Sure. But the math for the electric field at some distance from the dipole won't be particularly neat. Pure dipoles (with equal and opposite charges) are much easier to analyze.

Does this mean that the charge of a dipole q will always be in multiples of 1.67 * 10^-19, the charge of a proton? If not, how and why?

 

[Cutter Ketch]

Does this mean that the charge of a dipole q will always be in multiples of 1.67 * 10^-19, the charge of a proton? If not, how and why?

Yes. This has nothing to do with the nature of dipoles. It is one of the fundamental postulates of physics. Charge is always quantized and only occurs in integer multiples of the fundamental charge.

But wait! Quarks have thirds of the fundamental charge! Yes, but they only occur in groups which in sum have an integer charge. But what about fractionally charged quasiparticles in the quantum Hall effect? Well, those don’t count! But why not? Stop bothering me kid!

 

[Jaccobtw]

Look up "dipole moment". The net charge is not particularly relevant, it's the fact that the two charges are separated by some fixed distance that is important. This will determine how the net electric field at some distance from the dipole will behave.

Why is the dipole moment relevant? In other words, how does multiplying the charge of the positive particle in a dipole by the separation distance lead to anything relevant? What does it tell us.

 

[gneill]

Methinks you need to do a little research into dipoles.

 

[kuruman]

Why is the dipole moment relevant? In other words, how does multiplying the charge of the positive particle in a dipole by the separation distance lead to anything relevant? What does it tell us.

I concur with @gneill #9 and point out that the most important molecule to life as we know it (what is it?) has a dipole moment.

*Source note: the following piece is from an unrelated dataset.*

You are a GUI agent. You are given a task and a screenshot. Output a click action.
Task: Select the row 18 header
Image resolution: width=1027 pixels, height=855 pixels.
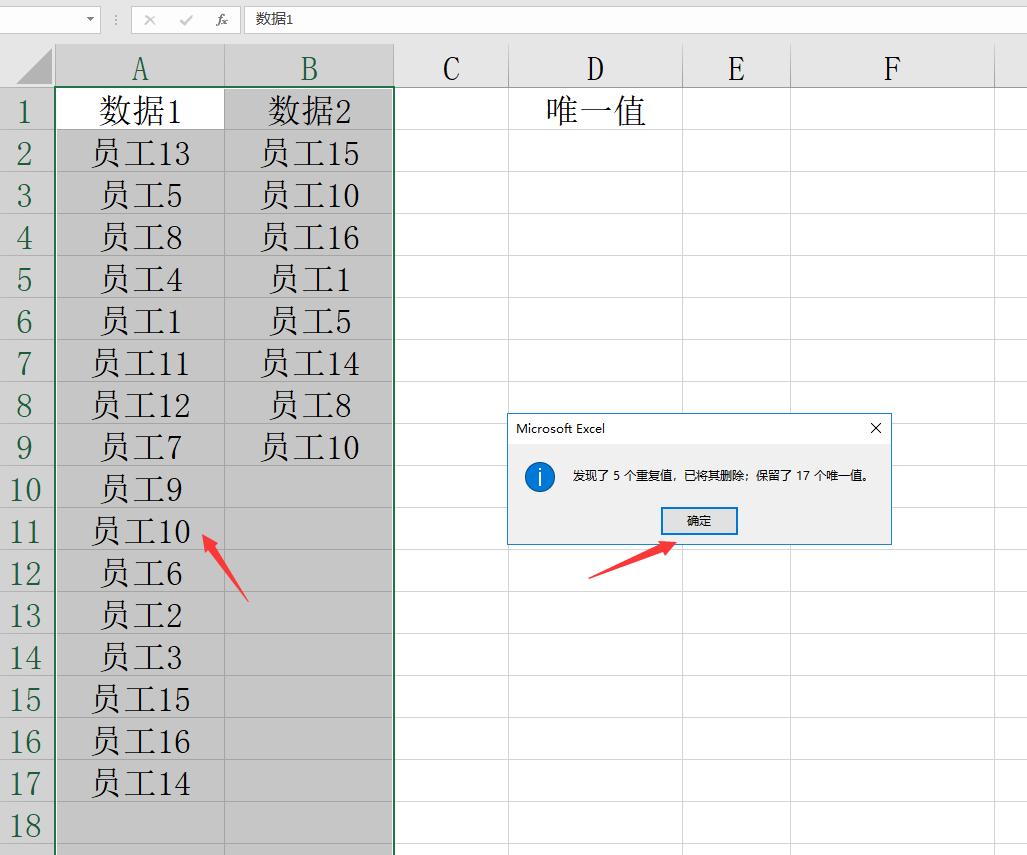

For example, read the section "Biological importance of dipole interactions", here.

 

[Cutter Ketch]

Why is the dipole moment relevant? In other words, how does multiplying the charge of the positive particle in a dipole by the separation distance lead to anything relevant? What does it tell us.

Everything in our world is almost always and almost entirely neutral. For the most part, for every proton there is an electron. With a lot of energy that charge can be completely separated into unbalanced charges and big interesting things happen (from batteries to lightening). However, for considerably less energy the next most interesting thing that can happen is the charge can be slightly displaced creating a dipole. This is the most interesting thing you can do with net neutral charge in a net neutral world and the effects of dipoles are everywhere.

In an atom or molecule the change in the dipole moment as the electron changes from one energy state to another is what makes (and absorbs) light. And so many of the interesting features of light from the color of flowers to the best laser frequency for lasik, are all determined by dipole moments. The relatively free valence electrons in a metal can’t easily be fully removed from the sea of positive charge, but they can be pushed a little to one side to make a dipole. This, for example, makes a mirror reflective. Pushing the charge up and down an antenna to make an oscillating dipole is how you make and receive radio waves. The constraints of quantum mechanics cause the charge in some molecules to be slightly polarized. This polarity has huge consequences on the chemical properties. The polarized charge is largely the reason water is such a good solvent, and that is largely what makes life on Earth possible. It also causes water to expand slightly upon freezing making ice float.

The list goes on and on. Suffice it to say that polarized charge, being the simplest thing you can do with net neutral charge, is incredibly important in our everyday lives. Being able to precisely characterize a dipole field has been an important step in our understanding of many important phenomena.